Meu Destino É Ser Onça traz a invenção do mundo a partir do olhar e das referências de indígenas brasileiros. Esse imaginário é tão rico quanto o de outros livros fundadores do Ocidente. Em vez de verbo, no início desse mundo tupinambá, havia outra nuance. "No princípio, o universo era provavelmente muito escuro." Há uma pasárgada, território paradisíaco, onde não se trabalha nem se adoece: "a terra-sem-mal". Muitos seres desse mundo inicial brasileiro, ao desrespeitarem limites, são transformados (como punição) em animais – como se dá na mitologia grega.

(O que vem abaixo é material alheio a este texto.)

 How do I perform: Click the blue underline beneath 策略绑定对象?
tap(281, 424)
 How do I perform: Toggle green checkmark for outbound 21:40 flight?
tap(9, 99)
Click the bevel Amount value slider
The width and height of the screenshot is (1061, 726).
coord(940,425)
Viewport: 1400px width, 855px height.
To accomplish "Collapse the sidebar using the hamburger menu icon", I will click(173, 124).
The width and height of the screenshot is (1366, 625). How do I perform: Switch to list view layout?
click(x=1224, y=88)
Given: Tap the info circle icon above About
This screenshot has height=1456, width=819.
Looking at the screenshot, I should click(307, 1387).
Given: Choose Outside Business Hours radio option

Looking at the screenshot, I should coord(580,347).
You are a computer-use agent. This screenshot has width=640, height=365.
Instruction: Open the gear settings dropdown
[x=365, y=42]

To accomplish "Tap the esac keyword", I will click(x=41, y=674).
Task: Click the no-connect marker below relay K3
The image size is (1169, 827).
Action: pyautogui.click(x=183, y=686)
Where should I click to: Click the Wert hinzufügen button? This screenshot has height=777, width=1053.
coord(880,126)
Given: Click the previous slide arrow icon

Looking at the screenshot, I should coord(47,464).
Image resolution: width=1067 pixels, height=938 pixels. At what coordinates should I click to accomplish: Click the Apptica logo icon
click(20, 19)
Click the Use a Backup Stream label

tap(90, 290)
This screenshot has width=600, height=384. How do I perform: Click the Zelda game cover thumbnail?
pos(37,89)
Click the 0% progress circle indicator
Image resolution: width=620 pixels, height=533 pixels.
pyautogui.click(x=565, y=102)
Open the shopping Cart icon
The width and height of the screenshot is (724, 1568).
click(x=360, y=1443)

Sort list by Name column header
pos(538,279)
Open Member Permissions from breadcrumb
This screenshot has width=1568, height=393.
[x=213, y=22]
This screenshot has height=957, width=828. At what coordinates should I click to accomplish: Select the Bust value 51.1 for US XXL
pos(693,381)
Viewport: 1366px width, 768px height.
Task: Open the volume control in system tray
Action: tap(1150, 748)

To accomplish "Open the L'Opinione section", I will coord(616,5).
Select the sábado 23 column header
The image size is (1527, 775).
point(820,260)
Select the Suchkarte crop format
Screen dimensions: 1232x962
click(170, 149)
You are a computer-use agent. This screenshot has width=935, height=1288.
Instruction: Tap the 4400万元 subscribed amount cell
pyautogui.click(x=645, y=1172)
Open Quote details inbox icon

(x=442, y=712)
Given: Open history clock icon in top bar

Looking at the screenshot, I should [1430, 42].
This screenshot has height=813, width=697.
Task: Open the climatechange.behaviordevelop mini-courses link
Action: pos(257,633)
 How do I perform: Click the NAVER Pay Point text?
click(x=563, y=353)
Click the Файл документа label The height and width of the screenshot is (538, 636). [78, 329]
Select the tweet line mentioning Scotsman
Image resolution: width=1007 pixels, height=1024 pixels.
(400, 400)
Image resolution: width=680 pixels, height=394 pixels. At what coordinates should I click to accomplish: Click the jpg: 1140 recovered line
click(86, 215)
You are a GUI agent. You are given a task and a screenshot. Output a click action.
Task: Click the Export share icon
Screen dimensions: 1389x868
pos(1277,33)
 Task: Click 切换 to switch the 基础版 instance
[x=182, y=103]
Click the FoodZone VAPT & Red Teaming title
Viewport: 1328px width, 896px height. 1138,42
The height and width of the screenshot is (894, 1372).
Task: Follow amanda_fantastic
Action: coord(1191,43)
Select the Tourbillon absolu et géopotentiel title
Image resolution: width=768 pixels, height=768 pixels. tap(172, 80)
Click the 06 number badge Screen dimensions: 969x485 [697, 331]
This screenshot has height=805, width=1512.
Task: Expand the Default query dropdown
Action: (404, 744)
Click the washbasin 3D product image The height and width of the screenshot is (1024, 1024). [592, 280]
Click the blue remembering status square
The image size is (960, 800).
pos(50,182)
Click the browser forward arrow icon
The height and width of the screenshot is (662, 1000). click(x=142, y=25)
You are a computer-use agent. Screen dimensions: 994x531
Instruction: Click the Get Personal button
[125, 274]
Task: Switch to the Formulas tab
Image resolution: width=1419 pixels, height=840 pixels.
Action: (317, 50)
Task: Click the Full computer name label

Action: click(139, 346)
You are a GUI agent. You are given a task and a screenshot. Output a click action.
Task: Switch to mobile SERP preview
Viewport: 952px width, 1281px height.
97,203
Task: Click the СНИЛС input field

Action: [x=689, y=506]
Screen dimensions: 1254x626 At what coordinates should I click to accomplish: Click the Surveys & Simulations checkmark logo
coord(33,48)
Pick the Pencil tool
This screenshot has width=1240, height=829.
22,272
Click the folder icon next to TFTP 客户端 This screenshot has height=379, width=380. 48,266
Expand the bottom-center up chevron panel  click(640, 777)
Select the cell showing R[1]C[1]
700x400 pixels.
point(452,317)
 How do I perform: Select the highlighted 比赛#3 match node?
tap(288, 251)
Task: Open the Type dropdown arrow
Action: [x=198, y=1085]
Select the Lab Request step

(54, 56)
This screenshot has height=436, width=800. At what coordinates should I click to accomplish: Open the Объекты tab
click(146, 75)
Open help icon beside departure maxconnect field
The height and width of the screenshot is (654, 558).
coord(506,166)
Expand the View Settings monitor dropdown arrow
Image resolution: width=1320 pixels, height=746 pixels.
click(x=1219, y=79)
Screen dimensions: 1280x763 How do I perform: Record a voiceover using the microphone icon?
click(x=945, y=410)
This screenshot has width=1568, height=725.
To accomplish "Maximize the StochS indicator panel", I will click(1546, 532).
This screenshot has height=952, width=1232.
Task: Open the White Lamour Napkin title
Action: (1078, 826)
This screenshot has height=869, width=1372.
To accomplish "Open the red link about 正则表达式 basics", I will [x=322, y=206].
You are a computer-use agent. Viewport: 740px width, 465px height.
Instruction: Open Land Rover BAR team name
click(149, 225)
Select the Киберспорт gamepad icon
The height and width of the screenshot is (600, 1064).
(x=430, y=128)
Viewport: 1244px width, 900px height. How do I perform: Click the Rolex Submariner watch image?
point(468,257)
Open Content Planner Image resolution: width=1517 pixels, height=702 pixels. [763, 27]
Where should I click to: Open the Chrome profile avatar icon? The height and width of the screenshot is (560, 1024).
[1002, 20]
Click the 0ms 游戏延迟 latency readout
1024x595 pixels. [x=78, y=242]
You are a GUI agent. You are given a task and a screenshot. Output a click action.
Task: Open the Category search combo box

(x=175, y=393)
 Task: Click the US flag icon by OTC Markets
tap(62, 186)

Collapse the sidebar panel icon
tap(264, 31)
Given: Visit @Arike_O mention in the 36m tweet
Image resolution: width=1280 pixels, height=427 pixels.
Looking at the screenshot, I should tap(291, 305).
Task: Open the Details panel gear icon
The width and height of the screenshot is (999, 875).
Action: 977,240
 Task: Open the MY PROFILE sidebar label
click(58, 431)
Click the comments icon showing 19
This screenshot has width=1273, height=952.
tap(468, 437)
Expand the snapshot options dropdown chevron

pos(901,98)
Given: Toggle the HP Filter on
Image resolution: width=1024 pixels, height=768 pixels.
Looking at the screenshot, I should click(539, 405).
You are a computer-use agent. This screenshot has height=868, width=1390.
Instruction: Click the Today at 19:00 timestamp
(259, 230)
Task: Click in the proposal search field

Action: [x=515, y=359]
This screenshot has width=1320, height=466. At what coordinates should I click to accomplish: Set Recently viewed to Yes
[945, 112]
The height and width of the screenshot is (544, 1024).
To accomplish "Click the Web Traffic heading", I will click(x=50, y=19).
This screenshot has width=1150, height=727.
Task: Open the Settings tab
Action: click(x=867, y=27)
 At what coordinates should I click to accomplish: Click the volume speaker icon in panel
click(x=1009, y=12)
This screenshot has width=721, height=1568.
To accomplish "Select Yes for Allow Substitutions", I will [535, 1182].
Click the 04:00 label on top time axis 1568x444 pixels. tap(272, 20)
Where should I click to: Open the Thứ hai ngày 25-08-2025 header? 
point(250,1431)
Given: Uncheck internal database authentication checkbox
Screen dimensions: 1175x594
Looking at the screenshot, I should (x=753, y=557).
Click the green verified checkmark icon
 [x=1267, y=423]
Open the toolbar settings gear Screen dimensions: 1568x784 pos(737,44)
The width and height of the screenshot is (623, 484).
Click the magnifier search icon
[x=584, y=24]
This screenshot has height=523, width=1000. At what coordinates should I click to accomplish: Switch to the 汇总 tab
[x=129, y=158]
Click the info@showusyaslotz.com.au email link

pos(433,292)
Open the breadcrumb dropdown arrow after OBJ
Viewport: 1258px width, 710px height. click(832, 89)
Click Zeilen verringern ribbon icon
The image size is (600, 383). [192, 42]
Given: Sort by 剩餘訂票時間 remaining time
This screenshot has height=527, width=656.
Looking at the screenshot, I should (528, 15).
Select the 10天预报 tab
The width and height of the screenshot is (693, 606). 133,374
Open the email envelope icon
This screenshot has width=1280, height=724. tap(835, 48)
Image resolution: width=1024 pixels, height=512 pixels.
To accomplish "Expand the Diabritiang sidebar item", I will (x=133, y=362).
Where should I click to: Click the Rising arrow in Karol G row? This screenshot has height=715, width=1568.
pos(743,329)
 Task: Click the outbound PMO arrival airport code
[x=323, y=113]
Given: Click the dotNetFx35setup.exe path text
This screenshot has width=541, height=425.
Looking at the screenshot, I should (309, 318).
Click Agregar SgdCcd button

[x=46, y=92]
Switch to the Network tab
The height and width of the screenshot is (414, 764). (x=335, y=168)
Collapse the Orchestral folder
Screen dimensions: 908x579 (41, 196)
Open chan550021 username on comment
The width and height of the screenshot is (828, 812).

A exemplo de mitologias africanas, em que há explicação de por que determinados seres serem o quê e como são, esse mito brasileiro revela a origem da ave saracura, que um dia foi humano: "Saracura ficou todo queimado e imediatamente se transformou numa ave – que ainda tem, no bico e no pé, as marcas da queimadura provocada pelo canitar."

O imprevisto

O ex-presidente Fernando Collor de Melo é, diretamente, responsável pelos rumos da vida do autor de Meu Destino É Ser Onça. Naqueles anos 1990, já formado em Letras, com mestrado defendido, Mussa sonhava desenvolver uma trajetória dentro da academia. Cursando doutorado, ele foi surpreendido com o confisco da caderneta de poupança e teve de abandonar os estudos. No período, entre outras atividades, escrevia os verbetes da letra "d" para o Dicionário Houaiss.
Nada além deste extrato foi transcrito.